I think we’ve always been meant to be a dog family, and we’ve treated our dogs pretty much like human beings and as full-fledged family members. Getting a dog is a complicated matter. They can be expensive, require walking whether rain or shine, make traveling more complicated, and have a relatively short life span. However, in my mind, they’re such a source of happiness than it outweighs all of the cons. All of our dogs have been wonderful. If one is craving love and affection, hardly any living creature can rival a pet dog. They go out of their minds every time you walk in the door. 
 Love, 
Dave

Friday, May 10, 2024

CUTTING TIES: A NASTY BUSINESS


Dear George, 

I have a huge decision to make. When I took a job as a social psychologist at the university I held a joint appointment and had separate offices in Psychology and Sociology. I retired some forty plus years later and moved out of my Psychology office. However, Sociology had access to some vacant space in their high-rise building, and they offered me a new office as an emeritus faculty member. Though the department was on the tenth floor and my new office would be on the thirteenth floor, it suited my purposes and I took them up on it. I like having a place to work other than home, and having an office at the university made my transition into retirement much easier. I went into work regularly — I just didn’t get paid. None of the other retired faculty were interested in an office, so I got to have my own space. Perhaps the biggest attraction for me was that I didn’t have to dispose of the five large file cabinets full of stuff that I’d accumulated throughout my career. Tons of lecture notes, data and records from research projects, published and unpublished papers, assorted graduate student files, miscellaneous angry memos, and my library of a couple hundred books. I’ve used my emeritus office mainly for writing — most recently for poetry, OLLI writing classes, stories for my blog, and papers for my writers’ group. While I had occasional contact with former colleagues on the tenth floor when I first retired, that’s declined over the years, and my visits have become less frequent and more solitary. 
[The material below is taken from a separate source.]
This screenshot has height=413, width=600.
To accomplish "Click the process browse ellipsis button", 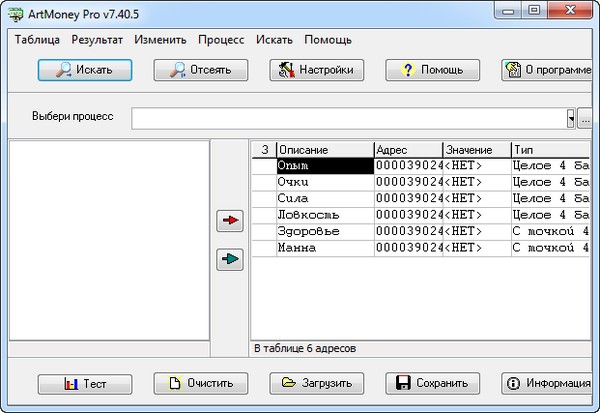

Recently I got an email from the Sociology department head saying that in August the department will move to a different building on campus. The head said that I could have office space in the new location though it would be shared with several adjunct faculty members. She added the adjuncts spend little time at the office. I went over and looked at the space. It’s much smaller than my current office, with room for one desk and one or two file cabinets at best. It didn’t seem to me that two people could use it at the same time. This office will be right in the middle of the department, allowing for more potential contact with faculty and staff, though I’m not attracted to that. Now I am pondering what to do. It’s a quandary. The most clearcut option is to discontinue office space on campus, discard all the stuff I’ve accumulated over the decades, and move a few things home to our crowded attic. I can write poetry at home just as well as on campus. That choice, however, would close down one of the main places outside of home in which I spend time. Alternatively I could move a few things to the new office and see whether I want to spend time there. Part of me says it’s better to have crummy office space on campus than no office at all. I waver back and forth on a daily basis. I have started to throw things away, and I must say it’s been brutal so far. Fortunately I have some time available to make a final decision.